De jurisprudence constante, le Tribunal fédéral rappelle qu’une donation suppose la réalisation de trois conditions : (1) une attribution entre vifs (2) à titre gratuit et (3) dans l’intention de faire une donation (animus donandi). Sur ce dernier critère, notre Haute Cour retient qu’il n’est pas arbitraire de présumer l’existence de l’animus donandi entre personnes proches, lorsque les autres conditions sont réalisées.

Cas d’espèce

Dans l’arrêt précité, un père détenait 60% des actions d’une société fondée en 2007, tandis que chacun de ses deux fils en possédait 20%. Le 1er juillet 2008, les trois actionnaires ont conclu une convention prévoyant que le capital reste intégralement dans la famille et accordant aux actionnaires restants un droit d’emption en cas de décès ou de départ de l’un d’eux, exerçable à la valeur nominale des actions. Le 1er août 2017, l’un des fils a ainsi cédé à son père ses vingt actions, d’une valeur nominale de CHF 1'000 chacune, pour un prix équivalent à cette valeur. L’autorité fiscale cantonale a considéré que cette vente constituait une donation mixte, à hauteur de l’écart entre la valeur nominale et la valeur fiscale des actions, soit CHF 6'862'000, et a en outre infligé une amende pour soustraction d’impôt faute de l’avoir déclarée. Entre les impôts et l’amende, l’ardoise se montait à CHF 2'058'600. Le Tribunal cantonal a confirmé cette appréciation, estimant que le droit d’emption ainsi convenu favorisait clairement les actionnaires et que ni la convention d’actionnaires ni le contrat de vente ne pouvaient être assimilés à des accords conclus entre tiers.

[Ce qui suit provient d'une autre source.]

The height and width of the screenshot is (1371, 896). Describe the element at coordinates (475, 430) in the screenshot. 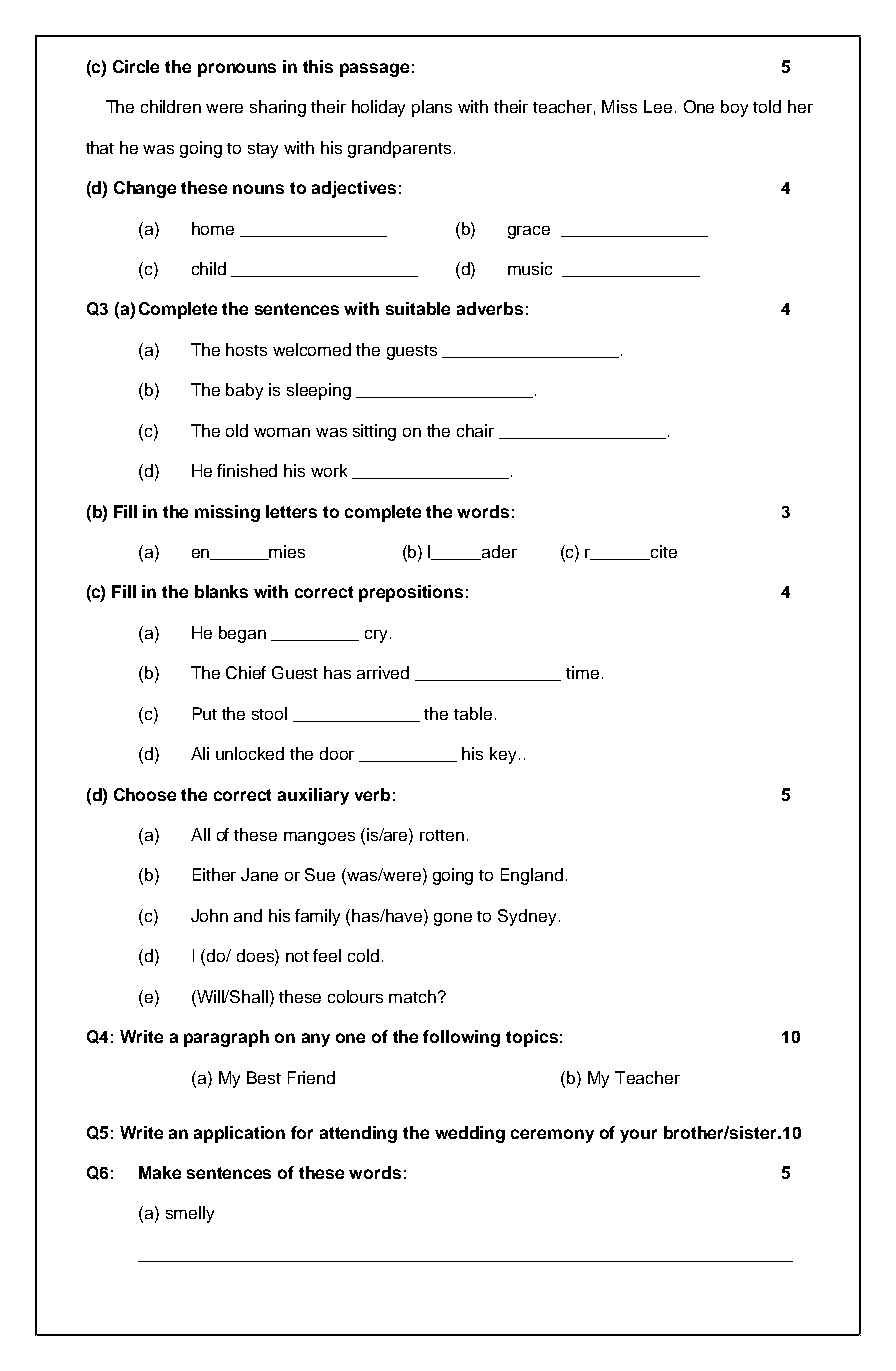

Le Tribunal fédéral écarte cette analyse. Il rappelle que l’existence d’un animus donandi doit être appréciée au moment où les actes ont été conclus. Or, rien n’indique que, lors de la signature de la convention d’actionnaires, l’un des actionnaires ait entendu avantager un autre en cas de décès ou de sortie de la société. Selon le texte convenu, tous les actionnaires — et pas seulement le père — pouvaient exercer le droit d’emption dans les mêmes conditions. Le rachat des actions à leur valeur nominale découlait ainsi d’une clause contractuelle générale applicable à chacun. Le Tribunal fédéral relève en outre que les motifs du retrait du fils en 2017 sont sans pertinence, puisque toute sortie entraînait la cession des actions à la valeur nominale si le droit d’emption était exercé. Il en conclut que, compte tenu des circonstances du cas particulier, à savoir l’obligation de céder les actions à un prix fixé d’avance en 2008, en raison d’un retrait de la société survenu en 2017, et du caractère aléatoire de la clause, la présomption d’animus donandi entre proches ne s’applique pas en l’espèce et que l’autorité fiscale n’a, pour le reste, pas établi l’existence d’une volonté de donner. La qualification de donation mixte devait dès lors être écartée.

Conséquences

Dans la mesure où l’animus donandi faisait défaut, l’autorité fiscale n’était pas fondée à taxer une quelconque donation et ne pouvait dès lors pas non plus infliger d’amende.

Conclusion

Cet arrêt apporte une précision utile : la présomption d’animus donandi ne s’applique pas automatiquement à toute transaction entre proches. Il reste toutefois nécessaire de faire preuve de prudence dans ce type d’opérations. En l’espèce, deux éléments ont été décisifs : d’une part, le droit d’emption bénéficiait à l’ensemble des actionnaires ; d’autre part, un laps de temps important s’était écoulé entre la conclusion de la convention d’actionnaires et la sortie de l’actionnaire concerné.